Pixel coordinate grounding data.
_ _ _

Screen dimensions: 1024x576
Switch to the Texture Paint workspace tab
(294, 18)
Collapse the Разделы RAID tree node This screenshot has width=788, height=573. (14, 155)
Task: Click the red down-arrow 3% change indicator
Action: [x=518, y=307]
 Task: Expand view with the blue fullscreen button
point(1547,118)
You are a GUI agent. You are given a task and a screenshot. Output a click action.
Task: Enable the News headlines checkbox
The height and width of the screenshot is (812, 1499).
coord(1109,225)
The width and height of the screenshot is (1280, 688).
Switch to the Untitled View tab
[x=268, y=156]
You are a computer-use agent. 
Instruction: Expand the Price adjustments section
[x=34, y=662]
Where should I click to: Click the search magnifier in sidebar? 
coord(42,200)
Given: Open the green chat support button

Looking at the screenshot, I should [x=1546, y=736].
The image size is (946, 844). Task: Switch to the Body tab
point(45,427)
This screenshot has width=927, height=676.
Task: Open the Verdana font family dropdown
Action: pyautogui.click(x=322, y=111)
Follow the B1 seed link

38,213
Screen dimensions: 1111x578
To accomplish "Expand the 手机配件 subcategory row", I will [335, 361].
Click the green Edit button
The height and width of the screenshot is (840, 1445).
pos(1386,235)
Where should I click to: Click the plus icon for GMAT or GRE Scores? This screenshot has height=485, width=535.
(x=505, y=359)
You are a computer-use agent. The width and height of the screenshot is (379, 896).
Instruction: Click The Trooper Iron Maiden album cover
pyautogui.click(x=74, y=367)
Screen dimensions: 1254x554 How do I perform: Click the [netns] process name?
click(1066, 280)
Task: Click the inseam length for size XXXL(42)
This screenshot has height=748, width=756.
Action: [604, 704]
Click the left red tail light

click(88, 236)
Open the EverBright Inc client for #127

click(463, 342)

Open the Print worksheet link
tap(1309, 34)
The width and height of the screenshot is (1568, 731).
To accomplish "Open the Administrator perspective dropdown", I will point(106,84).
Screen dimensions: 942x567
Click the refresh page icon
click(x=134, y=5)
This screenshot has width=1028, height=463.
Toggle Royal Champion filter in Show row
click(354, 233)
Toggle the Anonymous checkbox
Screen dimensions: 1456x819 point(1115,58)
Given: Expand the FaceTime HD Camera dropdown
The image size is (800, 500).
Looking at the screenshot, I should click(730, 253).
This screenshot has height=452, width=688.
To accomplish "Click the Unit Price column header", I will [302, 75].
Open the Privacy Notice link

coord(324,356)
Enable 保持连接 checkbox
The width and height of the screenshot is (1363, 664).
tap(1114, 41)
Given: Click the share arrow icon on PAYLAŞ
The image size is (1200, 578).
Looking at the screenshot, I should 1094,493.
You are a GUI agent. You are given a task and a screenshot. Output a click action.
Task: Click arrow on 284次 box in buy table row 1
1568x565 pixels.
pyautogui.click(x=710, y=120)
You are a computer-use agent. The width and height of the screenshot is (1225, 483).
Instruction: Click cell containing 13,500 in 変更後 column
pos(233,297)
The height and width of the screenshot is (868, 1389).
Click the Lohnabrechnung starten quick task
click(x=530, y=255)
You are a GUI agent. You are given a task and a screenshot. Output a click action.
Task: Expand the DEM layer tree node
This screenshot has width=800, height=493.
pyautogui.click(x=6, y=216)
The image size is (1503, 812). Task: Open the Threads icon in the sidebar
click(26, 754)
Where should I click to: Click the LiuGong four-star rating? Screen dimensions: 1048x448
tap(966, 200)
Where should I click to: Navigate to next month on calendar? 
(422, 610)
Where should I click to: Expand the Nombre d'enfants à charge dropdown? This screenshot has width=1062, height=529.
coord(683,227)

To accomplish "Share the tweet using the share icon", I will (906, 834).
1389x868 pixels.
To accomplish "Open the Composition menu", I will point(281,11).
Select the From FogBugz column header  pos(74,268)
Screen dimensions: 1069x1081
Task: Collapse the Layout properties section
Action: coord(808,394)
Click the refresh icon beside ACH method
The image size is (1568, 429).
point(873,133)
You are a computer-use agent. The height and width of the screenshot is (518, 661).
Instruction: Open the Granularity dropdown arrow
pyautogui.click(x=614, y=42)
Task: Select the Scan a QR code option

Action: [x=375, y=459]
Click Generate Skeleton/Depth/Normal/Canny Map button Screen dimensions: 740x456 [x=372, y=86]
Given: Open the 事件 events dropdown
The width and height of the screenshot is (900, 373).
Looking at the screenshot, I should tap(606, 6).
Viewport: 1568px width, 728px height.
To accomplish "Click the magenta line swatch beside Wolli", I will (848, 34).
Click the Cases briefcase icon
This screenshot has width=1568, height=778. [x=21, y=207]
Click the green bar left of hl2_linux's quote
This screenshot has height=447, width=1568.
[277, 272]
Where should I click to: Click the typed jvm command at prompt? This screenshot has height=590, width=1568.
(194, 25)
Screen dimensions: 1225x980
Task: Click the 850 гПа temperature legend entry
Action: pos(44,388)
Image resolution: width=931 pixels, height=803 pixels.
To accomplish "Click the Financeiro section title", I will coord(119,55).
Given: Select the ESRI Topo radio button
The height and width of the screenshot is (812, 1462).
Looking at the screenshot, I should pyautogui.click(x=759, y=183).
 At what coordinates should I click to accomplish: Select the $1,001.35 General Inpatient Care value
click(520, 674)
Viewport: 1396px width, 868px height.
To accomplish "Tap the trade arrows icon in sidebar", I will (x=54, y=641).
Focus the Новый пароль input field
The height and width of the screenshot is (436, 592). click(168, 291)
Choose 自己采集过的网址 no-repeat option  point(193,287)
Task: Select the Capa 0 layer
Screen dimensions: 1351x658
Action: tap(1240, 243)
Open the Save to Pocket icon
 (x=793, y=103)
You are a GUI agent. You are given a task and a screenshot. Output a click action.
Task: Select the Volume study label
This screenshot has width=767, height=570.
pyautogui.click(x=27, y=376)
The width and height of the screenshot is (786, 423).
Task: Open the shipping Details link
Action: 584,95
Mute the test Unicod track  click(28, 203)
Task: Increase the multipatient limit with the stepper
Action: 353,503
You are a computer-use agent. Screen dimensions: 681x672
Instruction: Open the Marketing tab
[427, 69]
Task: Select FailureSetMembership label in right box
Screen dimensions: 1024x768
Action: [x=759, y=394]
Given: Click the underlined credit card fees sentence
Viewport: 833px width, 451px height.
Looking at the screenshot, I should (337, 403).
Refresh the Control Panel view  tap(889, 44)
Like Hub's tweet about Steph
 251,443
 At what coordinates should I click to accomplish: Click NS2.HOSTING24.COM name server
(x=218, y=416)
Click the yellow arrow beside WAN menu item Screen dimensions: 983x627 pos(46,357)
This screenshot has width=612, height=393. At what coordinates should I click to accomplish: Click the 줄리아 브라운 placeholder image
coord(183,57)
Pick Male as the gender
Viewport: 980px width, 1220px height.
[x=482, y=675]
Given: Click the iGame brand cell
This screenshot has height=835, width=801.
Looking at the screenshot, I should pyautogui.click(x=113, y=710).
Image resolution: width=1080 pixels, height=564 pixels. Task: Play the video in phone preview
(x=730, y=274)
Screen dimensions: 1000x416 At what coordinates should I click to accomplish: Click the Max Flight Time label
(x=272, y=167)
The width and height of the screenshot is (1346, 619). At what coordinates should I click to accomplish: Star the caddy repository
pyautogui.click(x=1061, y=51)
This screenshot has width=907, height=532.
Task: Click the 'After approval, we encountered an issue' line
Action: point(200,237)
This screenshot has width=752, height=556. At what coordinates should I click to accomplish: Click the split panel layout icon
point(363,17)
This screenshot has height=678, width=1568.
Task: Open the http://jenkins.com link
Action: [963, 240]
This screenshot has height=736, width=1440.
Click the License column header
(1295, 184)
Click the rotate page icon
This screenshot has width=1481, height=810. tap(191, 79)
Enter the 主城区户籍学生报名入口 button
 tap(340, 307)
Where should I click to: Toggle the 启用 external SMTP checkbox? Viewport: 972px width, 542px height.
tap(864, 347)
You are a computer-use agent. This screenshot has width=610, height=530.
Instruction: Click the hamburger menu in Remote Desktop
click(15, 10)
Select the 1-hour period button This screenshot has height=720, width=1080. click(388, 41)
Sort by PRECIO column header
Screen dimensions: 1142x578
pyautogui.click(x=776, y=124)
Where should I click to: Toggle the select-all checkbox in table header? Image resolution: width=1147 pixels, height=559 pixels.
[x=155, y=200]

_ _ _

Task objective.
All that belongs in your answer is the stretch of entries above from the line with "The height and width of the screenshot is (812, 1462)." through the line with "Task: Select the Volume study label", printed exactly.

Exercise answer.
The height and width of the screenshot is (812, 1462).
Looking at the screenshot, I should pyautogui.click(x=759, y=183).
 At what coordinates should I click to accomplish: Select the $1,001.35 General Inpatient Care value
click(520, 674)
Viewport: 1396px width, 868px height.
To accomplish "Tap the trade arrows icon in sidebar", I will (x=54, y=641).
Focus the Новый пароль input field
The height and width of the screenshot is (436, 592). click(168, 291)
Choose 自己采集过的网址 no-repeat option  point(193,287)
Task: Select the Capa 0 layer
Screen dimensions: 1351x658
Action: tap(1240, 243)
Open the Save to Pocket icon
 (x=793, y=103)
You are a GUI agent. You are given a task and a screenshot. Output a click action.
Task: Select the Volume study label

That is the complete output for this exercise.